During the winter, many residential clients use Gupta’s services to image their roofs to find potential leaks or damages to be repaired before the rainy season. 

Although Gupta’s main clients are family businesses, his primary client is his parents’ business: Jack-in-the-Box restaurants. His parents own 48 Jack In the Box locations on the West Coast. A few times a year, Gupta flies to the company’s headquarters in Oregon and takes aerial shots of restaurants and the headquarters. The photos of  heating, ventilation and air-conditioning units or HVAC units and the piping of the building offer clues about the condition of structures. 

With Jack-in-the-Box, Gupta has also traveled to the Bahamas for its annual conference and taken pictures of firework shows and different sunsets. He even added to his U.S. drone certification by also getting one from the Bahamas.

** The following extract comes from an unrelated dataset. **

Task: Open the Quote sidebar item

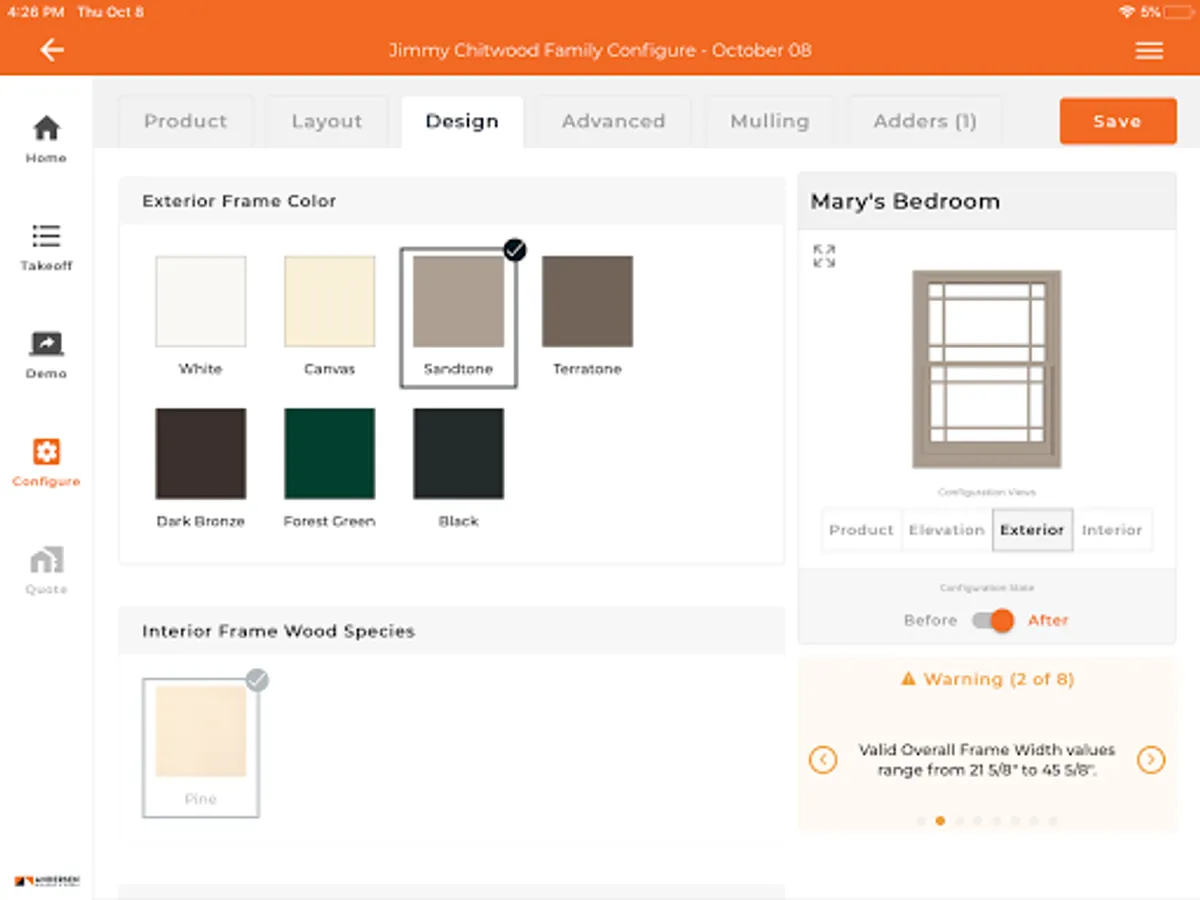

How much Gupta gets paid for his work depends on the size of the area he’s taking photos of and costs to get to the area. He takes into account the time he would have to spend as well as labor, material and risk assessment costs. For example, if someone wanted images after sunset, it would cost more because there is a higher risk of damaging the drone in the dark. 

Finding new clients is often  by word of mouth, Gupta said. In one instance at a Jack-in-the-box convention, another franchise asked him if he could make it up to Sacramento for a weekend to image their new restaurant.

Gupta can see himself working in a similar field in the future, saying that “unmanned aerial vehicles are the future.” He looks at companies like Tesla and Waymo with their self-driving cars as proof that the world is changing rapidly and won’t look or function the same in 20 years. 

Said Gupta: “If I’m not flying them directly, I would want to find a way to help society with drones.” 

Gupta plans to take his drone with him to college, and while he may not continue his commercial business, he says his drone can be used for many recreational purposes. Locally, he has taken his drone to Highway 9 or the Stevens Creek Reservoir to take pictures. 

He has also used his drone in many unexpected ways. In Costa Rica on a family vacation, he found that he could use his drone to herd horses and cows across the farms. 

Through running this small business on his own, Gupta has learned how to be more independent and how to manage his time. He has also developed his sales and negotiation skills as he tries to sell his services in the best way, he said. 

Even more than life skills, flying has provided Gupta the thrill of seeing the world in a different way. 

“It’s a different sense of control,” Gupta said. “You have complete control, but at the same time you’re completely out of control.”